BEGIN RECORDED INFORMATION

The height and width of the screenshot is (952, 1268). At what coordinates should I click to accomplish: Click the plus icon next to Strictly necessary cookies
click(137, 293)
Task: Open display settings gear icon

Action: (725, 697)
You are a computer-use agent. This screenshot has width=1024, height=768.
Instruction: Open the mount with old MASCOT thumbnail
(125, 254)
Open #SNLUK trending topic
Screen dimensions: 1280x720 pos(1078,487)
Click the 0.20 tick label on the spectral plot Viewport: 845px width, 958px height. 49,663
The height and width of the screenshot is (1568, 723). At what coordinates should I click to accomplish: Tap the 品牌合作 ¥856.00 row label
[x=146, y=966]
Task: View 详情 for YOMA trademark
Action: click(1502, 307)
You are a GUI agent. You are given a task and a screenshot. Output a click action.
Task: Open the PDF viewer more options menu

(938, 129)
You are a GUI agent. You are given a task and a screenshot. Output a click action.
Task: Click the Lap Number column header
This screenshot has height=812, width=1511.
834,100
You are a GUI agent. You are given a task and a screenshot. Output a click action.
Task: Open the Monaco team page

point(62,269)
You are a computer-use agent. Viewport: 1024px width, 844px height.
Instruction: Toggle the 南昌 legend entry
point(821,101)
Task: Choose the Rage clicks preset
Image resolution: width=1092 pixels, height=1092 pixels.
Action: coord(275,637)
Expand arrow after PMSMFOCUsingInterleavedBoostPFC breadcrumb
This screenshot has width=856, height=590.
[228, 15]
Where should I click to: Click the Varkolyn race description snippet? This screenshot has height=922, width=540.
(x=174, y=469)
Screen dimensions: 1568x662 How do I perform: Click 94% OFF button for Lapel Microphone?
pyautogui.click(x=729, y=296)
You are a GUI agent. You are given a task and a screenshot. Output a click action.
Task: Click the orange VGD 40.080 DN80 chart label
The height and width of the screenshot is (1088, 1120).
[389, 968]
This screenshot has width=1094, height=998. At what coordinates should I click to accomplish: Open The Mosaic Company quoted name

END RECORDED INFORMATION

**YOUR GOAL**
Letter for letter, copy all of the entries above.

**EXERCISE RESPONSE**
The height and width of the screenshot is (952, 1268). At what coordinates should I click to accomplish: Click the plus icon next to Strictly necessary cookies
click(137, 293)
Task: Open display settings gear icon

Action: (725, 697)
You are a computer-use agent. This screenshot has width=1024, height=768.
Instruction: Open the mount with old MASCOT thumbnail
(125, 254)
Open #SNLUK trending topic
Screen dimensions: 1280x720 pos(1078,487)
Click the 0.20 tick label on the spectral plot Viewport: 845px width, 958px height. 49,663
The height and width of the screenshot is (1568, 723). At what coordinates should I click to accomplish: Tap the 品牌合作 ¥856.00 row label
[x=146, y=966]
Task: View 详情 for YOMA trademark
Action: click(1502, 307)
You are a GUI agent. You are given a task and a screenshot. Output a click action.
Task: Open the PDF viewer more options menu

(938, 129)
You are a GUI agent. You are given a task and a screenshot. Output a click action.
Task: Click the Lap Number column header
This screenshot has height=812, width=1511.
834,100
You are a GUI agent. You are given a task and a screenshot. Output a click action.
Task: Open the Monaco team page

point(62,269)
You are a computer-use agent. Viewport: 1024px width, 844px height.
Instruction: Toggle the 南昌 legend entry
point(821,101)
Task: Choose the Rage clicks preset
Image resolution: width=1092 pixels, height=1092 pixels.
Action: coord(275,637)
Expand arrow after PMSMFOCUsingInterleavedBoostPFC breadcrumb
This screenshot has width=856, height=590.
[228, 15]
Where should I click to: Click the Varkolyn race description snippet? This screenshot has height=922, width=540.
(x=174, y=469)
Screen dimensions: 1568x662 How do I perform: Click 94% OFF button for Lapel Microphone?
pyautogui.click(x=729, y=296)
You are a GUI agent. You are given a task and a screenshot. Output a click action.
Task: Click the orange VGD 40.080 DN80 chart label
The height and width of the screenshot is (1088, 1120).
[389, 968]
This screenshot has width=1094, height=998. At what coordinates should I click to accomplish: Open The Mosaic Company quoted name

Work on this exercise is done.